BEGIN Records shown
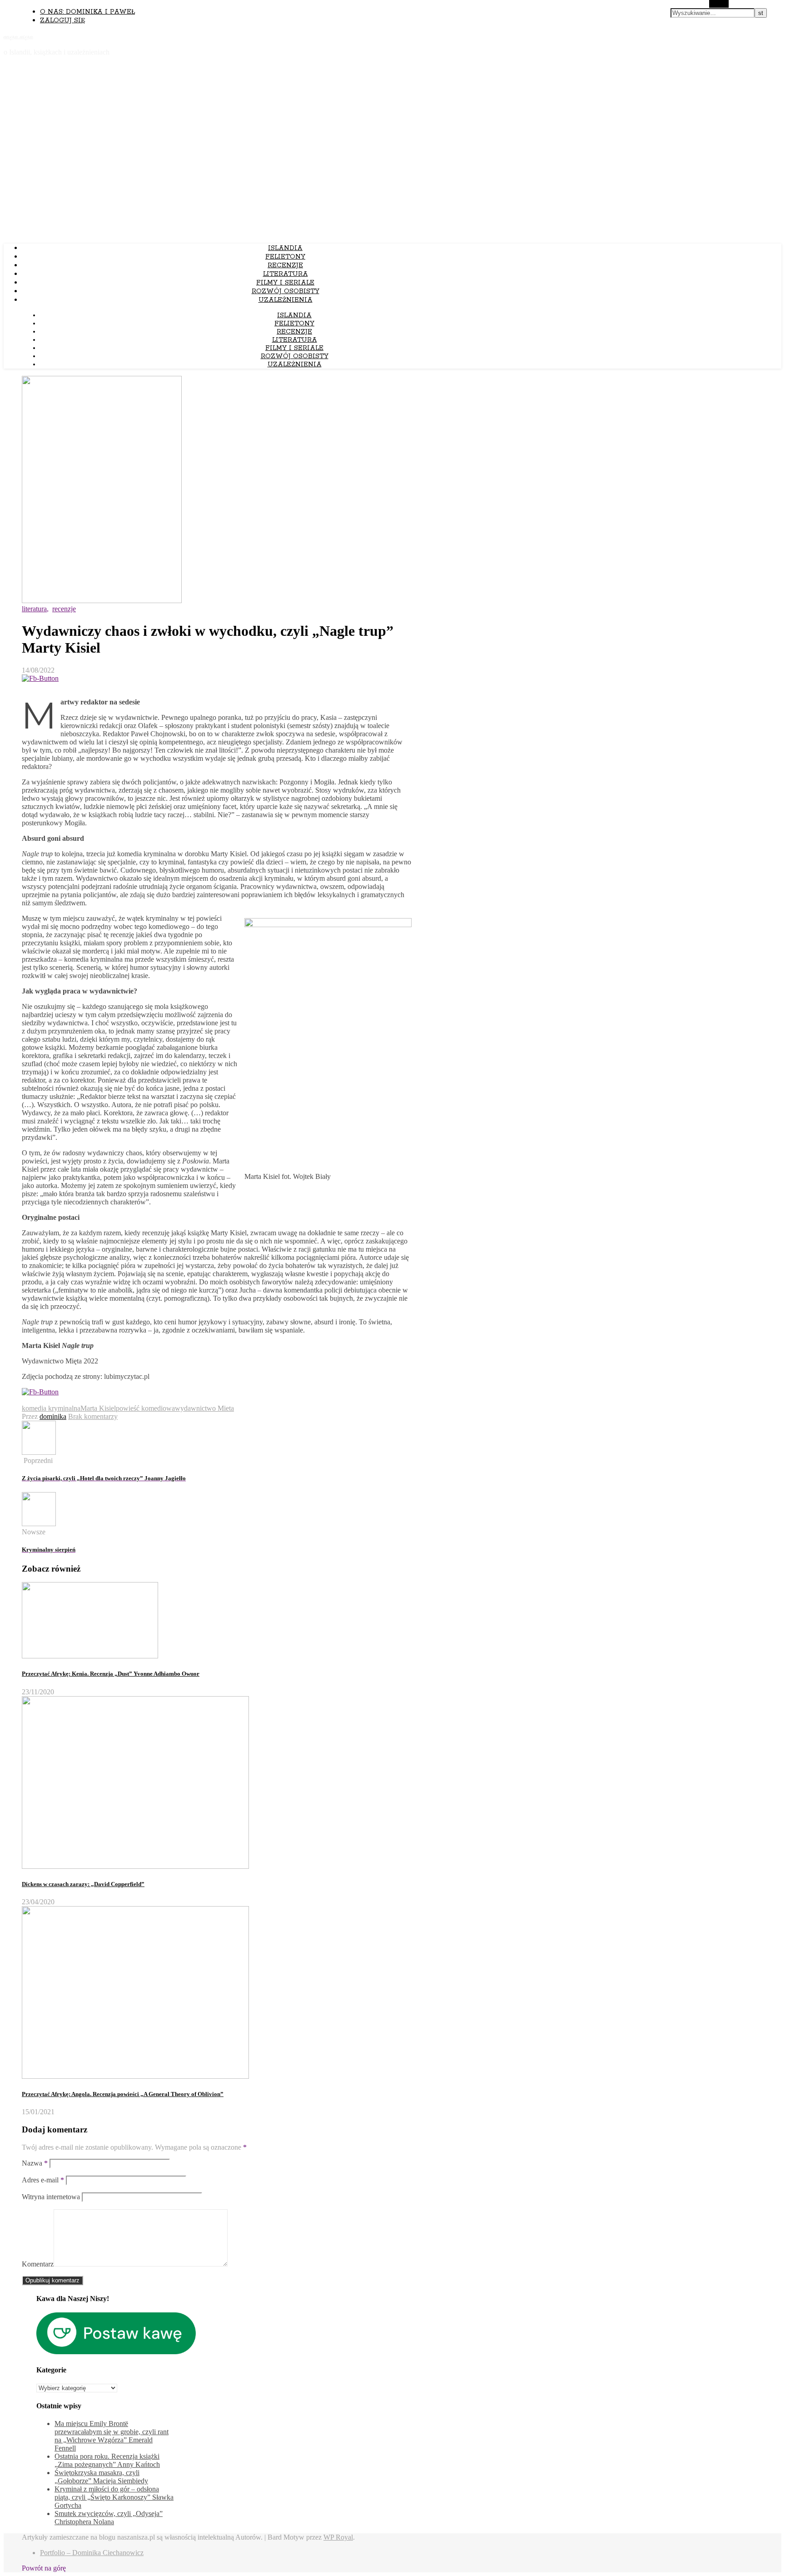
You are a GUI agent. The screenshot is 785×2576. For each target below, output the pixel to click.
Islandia (285, 248)
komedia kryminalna (51, 1408)
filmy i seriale (285, 283)
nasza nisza (18, 36)
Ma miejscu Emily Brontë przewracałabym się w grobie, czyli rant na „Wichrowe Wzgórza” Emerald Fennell (112, 2436)
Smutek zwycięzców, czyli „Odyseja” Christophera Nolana (109, 2518)
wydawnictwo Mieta (204, 1408)
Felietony (285, 257)
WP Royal (338, 2537)
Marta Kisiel (98, 1408)
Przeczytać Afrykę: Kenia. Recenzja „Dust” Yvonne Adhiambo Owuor (110, 1673)
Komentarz (38, 2264)
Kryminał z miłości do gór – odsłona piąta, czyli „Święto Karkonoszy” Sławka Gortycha (114, 2497)
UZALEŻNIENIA (285, 300)
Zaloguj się (62, 20)
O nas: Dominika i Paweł (87, 12)
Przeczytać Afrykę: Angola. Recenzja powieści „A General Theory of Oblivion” (123, 2094)
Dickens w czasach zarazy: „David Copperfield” (83, 1884)
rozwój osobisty (285, 291)
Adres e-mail (43, 2180)
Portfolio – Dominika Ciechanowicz (92, 2552)
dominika (53, 1416)
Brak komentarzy (93, 1416)
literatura (285, 274)
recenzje (285, 265)
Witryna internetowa (51, 2197)
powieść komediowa (145, 1408)
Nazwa (35, 2163)
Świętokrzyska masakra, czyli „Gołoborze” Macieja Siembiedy (101, 2477)
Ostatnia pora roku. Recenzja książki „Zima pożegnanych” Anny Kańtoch (107, 2460)
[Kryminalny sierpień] (39, 1524)
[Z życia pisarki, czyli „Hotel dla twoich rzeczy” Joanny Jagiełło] (39, 1452)
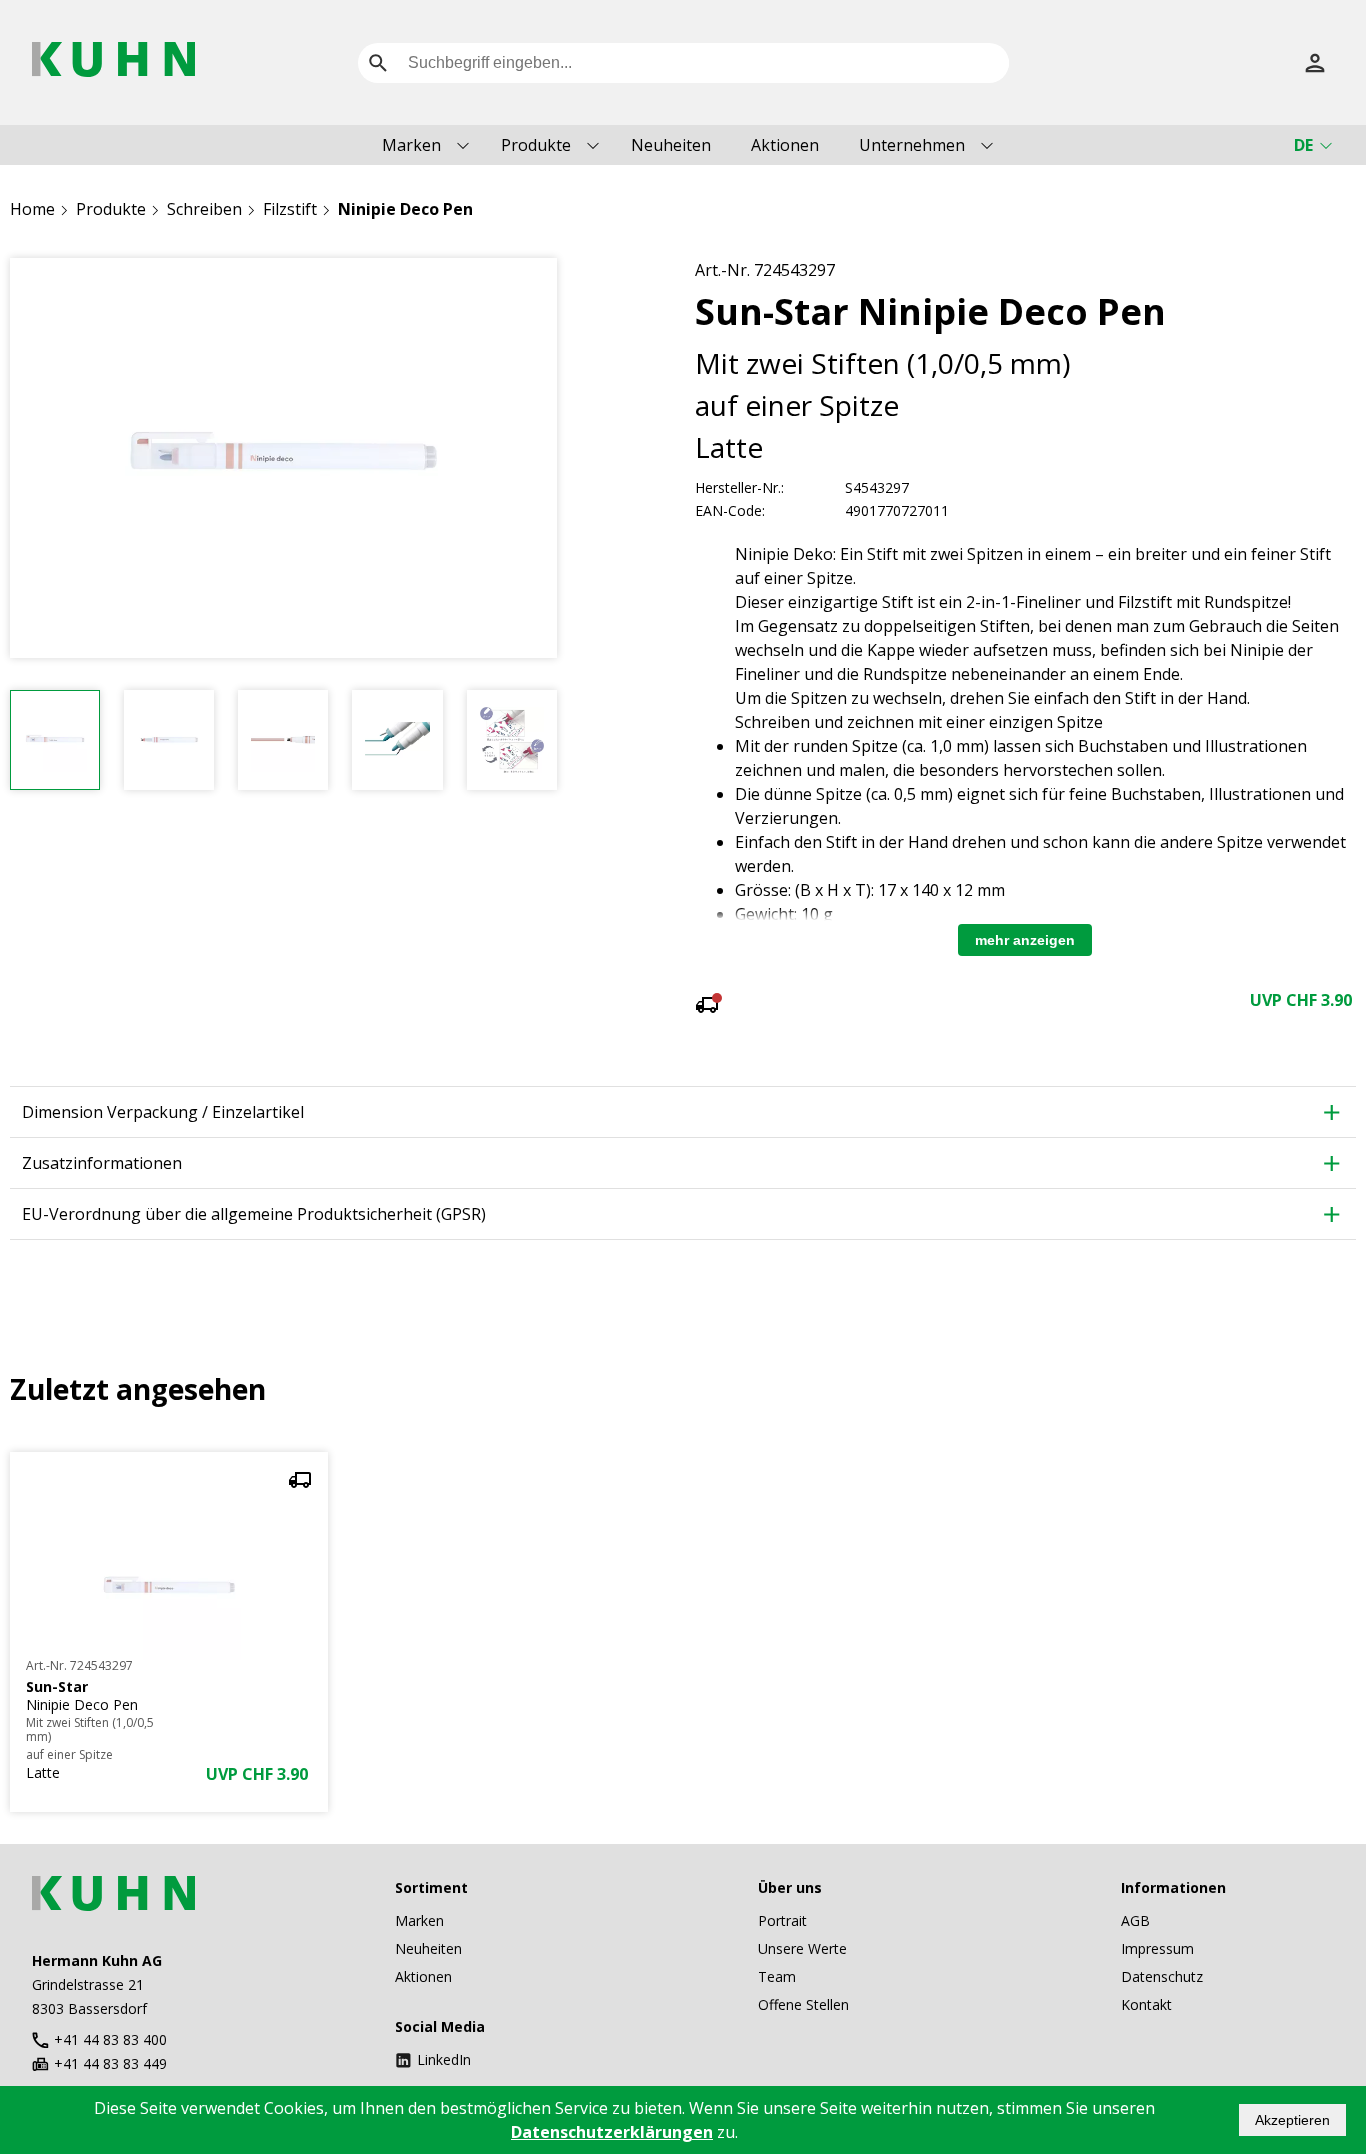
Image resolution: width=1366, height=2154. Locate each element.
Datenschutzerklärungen (612, 2132)
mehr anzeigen (1025, 940)
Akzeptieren (1292, 2120)
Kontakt (1146, 2004)
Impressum (1157, 1948)
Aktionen (785, 145)
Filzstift (290, 209)
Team (777, 1976)
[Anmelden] (1315, 63)
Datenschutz (1162, 1976)
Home (32, 209)
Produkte (536, 145)
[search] (378, 63)
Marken (411, 145)
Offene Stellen (803, 2004)
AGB (1135, 1920)
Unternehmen (912, 145)
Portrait (782, 1920)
END Records shown
"rozwój osobisty (285, 291)" marks the last line to keep. Retype every line from the start of the entries through that one, exactly, and drop the pictures.

You are a GUI agent. The screenshot is 785×2576. For each target below, output the pixel to click.
Islandia (285, 248)
komedia kryminalna (51, 1408)
filmy i seriale (285, 283)
nasza nisza (18, 36)
Ma miejscu Emily Brontë przewracałabym się w grobie, czyli rant na „Wichrowe Wzgórza” Emerald Fennell (112, 2436)
Smutek zwycięzców, czyli „Odyseja” Christophera Nolana (109, 2518)
wydawnictwo Mieta (204, 1408)
Felietony (285, 257)
WP Royal (338, 2537)
Marta Kisiel (98, 1408)
Przeczytać Afrykę: Kenia. Recenzja „Dust” Yvonne Adhiambo Owuor (110, 1673)
Komentarz (38, 2264)
Kryminał z miłości do gór – odsłona piąta, czyli „Święto Karkonoszy” Sławka Gortycha (114, 2497)
UZALEŻNIENIA (285, 300)
Zaloguj się (62, 20)
O nas: Dominika i Paweł (87, 12)
Przeczytać Afrykę: Angola. Recenzja powieści „A General Theory of Oblivion” (123, 2094)
Dickens w czasach zarazy: „David Copperfield” (83, 1884)
rozwój osobisty (285, 291)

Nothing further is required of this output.